In Riesa ließ die Polizei Jens Becker jedoch nicht einfach durch. Stattdessen stieß ihm eine Polizistin in Uniform ihr Knie in den Bauch, so erzählt er es. Erst als er wiederholt betonte, eine neutrale Person zu sein, die sich um medizinische Versorgung kümmere, durfte er zu den Verletzten.
In Videos ist zu sehen, wie Becker danach von einer Stelle zur nächsten eilte, Hilfe anbot, Augen ausspülte und desorientierte Personen zur Seite nahm. Elf Verletzte habe er behandelt, erzählt er der taz: durch Pfefferspray gereizte Augen, eine Platzwunde, abgeschürfte Haut. Für zwei Personen rief er einen Rettungswagen, ihre Augen seien vom Pfefferspray so verklebt gewesen, dass seine Spülung nicht gereicht habe. Er selbst habe in der Zwischenzeit zunehmende Schmerzen im Bauchraum entwickelt und ebenfalls Pfefferspray abbekommen.
Währenddessen räumte die Polizei weiter mit großem Tumult die beiden Blockaden vor den Autos. Der Einsatz dauerte nur wenige Minuten, dann konnte der Konvoi um Weidel weiterfahren. Zurück blieben verwunderte Aktivist:innen, sächsische Polizist:innen, die sich sammeln mussten und mehr als ein Dutzend verletzte.
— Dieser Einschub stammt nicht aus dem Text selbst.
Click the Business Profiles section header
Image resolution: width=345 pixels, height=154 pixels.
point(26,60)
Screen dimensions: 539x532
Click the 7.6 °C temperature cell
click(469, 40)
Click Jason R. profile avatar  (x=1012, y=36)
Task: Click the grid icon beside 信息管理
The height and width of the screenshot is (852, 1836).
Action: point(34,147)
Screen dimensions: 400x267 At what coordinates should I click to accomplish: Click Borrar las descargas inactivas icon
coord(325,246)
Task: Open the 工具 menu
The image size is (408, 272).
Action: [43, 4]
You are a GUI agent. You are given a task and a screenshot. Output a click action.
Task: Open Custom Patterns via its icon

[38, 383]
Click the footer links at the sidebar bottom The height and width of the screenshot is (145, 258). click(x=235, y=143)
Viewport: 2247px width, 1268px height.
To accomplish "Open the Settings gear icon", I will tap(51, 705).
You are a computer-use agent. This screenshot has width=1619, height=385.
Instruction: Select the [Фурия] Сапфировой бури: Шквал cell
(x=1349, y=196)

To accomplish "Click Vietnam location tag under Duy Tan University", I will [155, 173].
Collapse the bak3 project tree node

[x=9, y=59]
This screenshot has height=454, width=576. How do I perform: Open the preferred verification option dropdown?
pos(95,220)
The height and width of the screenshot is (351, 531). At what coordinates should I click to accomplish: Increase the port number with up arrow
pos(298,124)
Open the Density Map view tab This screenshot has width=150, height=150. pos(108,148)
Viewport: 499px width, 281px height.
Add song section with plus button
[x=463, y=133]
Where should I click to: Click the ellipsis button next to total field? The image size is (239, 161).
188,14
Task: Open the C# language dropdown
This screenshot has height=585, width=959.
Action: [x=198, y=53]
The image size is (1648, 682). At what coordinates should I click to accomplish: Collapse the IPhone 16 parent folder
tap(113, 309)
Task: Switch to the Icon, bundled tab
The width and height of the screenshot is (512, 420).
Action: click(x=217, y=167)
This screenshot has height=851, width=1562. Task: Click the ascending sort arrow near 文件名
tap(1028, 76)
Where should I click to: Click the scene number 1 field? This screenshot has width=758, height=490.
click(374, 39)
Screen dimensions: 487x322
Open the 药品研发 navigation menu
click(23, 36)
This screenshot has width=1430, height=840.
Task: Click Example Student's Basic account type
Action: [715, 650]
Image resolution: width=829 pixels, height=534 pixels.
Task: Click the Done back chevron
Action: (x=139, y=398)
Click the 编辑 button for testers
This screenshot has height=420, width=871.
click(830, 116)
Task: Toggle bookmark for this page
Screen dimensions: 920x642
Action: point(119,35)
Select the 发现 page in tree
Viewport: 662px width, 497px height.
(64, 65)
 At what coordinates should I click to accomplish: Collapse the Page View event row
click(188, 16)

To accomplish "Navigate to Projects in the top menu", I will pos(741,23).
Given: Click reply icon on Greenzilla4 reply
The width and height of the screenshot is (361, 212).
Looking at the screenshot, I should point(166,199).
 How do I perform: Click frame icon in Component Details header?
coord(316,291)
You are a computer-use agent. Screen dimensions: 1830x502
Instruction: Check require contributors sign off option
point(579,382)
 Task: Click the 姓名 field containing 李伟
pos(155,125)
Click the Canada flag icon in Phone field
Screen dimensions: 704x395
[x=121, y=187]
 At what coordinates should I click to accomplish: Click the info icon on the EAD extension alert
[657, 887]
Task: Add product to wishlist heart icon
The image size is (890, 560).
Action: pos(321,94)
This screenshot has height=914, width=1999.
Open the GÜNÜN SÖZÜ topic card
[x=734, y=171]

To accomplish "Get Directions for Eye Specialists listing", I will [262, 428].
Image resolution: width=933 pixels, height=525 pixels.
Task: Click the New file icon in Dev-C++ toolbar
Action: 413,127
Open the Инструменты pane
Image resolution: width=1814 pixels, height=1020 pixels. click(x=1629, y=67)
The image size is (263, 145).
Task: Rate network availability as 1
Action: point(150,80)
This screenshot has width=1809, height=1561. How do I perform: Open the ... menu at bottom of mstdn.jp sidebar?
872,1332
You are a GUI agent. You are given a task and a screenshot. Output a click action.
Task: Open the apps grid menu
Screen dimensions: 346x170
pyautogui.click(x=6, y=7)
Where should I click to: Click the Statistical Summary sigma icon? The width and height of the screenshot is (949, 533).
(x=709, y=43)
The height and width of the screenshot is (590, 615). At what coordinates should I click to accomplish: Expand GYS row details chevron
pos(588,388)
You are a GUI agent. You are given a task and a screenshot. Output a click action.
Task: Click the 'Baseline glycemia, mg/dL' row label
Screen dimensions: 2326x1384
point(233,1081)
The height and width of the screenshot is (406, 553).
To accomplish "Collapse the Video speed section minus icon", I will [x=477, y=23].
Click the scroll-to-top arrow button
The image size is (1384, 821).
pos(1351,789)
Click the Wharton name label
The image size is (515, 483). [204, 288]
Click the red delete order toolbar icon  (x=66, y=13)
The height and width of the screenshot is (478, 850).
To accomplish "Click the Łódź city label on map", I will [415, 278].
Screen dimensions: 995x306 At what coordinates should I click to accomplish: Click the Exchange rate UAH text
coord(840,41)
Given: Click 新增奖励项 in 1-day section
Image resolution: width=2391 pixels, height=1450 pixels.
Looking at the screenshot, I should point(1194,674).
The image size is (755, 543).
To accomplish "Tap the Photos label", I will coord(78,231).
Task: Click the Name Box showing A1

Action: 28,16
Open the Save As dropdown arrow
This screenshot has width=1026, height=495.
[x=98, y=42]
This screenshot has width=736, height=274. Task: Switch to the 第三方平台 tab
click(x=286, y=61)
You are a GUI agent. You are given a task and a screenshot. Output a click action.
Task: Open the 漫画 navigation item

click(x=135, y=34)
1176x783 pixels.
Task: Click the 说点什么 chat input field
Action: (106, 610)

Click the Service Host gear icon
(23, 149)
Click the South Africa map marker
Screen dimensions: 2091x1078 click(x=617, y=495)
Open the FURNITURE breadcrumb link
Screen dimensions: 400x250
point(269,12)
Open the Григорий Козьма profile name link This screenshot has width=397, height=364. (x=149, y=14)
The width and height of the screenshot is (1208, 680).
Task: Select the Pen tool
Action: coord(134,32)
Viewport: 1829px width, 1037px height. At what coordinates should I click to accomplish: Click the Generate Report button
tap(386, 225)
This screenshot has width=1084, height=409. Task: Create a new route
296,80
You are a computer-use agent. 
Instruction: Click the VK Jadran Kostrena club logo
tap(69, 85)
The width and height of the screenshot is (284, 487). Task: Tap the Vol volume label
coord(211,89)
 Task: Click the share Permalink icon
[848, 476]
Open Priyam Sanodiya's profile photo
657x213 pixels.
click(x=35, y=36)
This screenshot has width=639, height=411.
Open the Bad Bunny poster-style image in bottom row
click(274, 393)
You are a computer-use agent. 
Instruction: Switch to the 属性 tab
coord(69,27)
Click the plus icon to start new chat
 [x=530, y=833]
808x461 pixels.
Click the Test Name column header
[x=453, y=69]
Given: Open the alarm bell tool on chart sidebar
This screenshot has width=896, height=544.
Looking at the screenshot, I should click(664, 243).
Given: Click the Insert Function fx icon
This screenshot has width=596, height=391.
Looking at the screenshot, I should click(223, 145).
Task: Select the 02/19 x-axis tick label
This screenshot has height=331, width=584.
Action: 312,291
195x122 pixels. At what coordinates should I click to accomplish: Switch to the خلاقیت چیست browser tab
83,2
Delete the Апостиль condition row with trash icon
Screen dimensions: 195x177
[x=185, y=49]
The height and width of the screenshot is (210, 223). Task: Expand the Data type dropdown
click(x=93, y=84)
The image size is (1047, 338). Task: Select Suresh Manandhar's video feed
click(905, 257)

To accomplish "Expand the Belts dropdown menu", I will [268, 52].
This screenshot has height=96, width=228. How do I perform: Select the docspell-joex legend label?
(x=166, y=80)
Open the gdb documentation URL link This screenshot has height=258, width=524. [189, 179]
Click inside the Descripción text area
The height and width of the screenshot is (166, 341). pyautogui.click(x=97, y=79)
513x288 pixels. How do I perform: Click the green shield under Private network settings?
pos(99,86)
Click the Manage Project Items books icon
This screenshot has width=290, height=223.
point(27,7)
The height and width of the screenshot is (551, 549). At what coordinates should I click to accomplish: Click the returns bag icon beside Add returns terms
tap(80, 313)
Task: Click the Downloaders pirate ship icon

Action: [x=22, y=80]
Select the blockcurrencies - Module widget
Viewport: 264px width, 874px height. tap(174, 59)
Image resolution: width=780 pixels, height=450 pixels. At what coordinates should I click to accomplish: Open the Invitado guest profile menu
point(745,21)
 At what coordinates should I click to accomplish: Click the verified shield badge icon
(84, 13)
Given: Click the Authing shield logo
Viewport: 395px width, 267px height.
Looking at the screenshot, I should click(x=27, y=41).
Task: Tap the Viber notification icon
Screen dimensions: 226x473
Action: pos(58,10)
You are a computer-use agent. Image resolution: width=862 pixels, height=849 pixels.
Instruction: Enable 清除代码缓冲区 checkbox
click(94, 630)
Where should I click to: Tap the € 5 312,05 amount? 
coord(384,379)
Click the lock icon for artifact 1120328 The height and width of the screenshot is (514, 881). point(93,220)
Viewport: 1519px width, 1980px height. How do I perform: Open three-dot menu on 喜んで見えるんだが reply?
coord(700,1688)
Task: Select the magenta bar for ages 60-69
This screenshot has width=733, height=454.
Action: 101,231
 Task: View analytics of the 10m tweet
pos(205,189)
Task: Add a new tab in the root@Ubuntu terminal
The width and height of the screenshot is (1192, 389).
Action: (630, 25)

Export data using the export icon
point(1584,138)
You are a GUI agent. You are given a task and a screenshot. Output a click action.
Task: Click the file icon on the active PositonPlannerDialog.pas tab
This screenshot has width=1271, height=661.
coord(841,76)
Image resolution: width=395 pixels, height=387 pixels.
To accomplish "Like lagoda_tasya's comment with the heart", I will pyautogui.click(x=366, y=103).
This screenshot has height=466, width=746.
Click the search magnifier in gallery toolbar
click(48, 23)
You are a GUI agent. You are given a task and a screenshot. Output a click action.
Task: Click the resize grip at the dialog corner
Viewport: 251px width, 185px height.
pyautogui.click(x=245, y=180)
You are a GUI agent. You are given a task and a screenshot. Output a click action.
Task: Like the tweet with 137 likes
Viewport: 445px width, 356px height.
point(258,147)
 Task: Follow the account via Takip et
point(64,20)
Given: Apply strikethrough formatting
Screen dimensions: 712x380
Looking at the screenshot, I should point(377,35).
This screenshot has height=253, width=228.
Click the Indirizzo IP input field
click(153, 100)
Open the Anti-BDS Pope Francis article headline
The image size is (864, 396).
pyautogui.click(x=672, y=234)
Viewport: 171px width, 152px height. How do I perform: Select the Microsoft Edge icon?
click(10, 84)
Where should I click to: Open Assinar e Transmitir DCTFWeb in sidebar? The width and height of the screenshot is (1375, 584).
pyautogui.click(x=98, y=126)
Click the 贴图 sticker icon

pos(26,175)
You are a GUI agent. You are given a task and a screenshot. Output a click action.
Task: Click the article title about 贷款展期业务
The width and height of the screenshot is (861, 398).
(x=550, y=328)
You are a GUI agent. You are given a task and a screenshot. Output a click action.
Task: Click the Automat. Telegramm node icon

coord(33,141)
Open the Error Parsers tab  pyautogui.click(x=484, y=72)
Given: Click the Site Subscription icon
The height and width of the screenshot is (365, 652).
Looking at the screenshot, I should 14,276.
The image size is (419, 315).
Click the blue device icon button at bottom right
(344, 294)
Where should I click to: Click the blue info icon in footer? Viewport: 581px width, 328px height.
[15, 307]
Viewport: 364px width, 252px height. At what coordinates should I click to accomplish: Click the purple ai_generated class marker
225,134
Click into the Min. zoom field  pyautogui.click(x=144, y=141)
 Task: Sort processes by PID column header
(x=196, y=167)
Jens Becker ging es sichtlich schlechter, berichten Zeugen später der taz. Wegen des Pfeffersprays litt der Demosanitäter unter Atemnot und seine Bauchschmerzen nahmen weiter zu. Doch erst als Becker gefragt wurde, ob er Hilfe brauche, ging er zum Rettungswagen. Weil die Rettungskräfte keine inneren Blutungen ausschließen konnten, fuhren sie den Demosani in die nahegelegene Elblandklinik. Für ihn endete der Einsatz an diesem Tag.
Aus der Polizeidirektion Dresden hieß es auf Anfrage der taz, sie habe noch keine Kenntnis vom Fall des Demosanitäters. Die Arbeit von solchen sei der Polizei zwar bekannt, aber sie bewerte diese nicht und es gebe auch keine Vorgaben im Umgang mit ihnen.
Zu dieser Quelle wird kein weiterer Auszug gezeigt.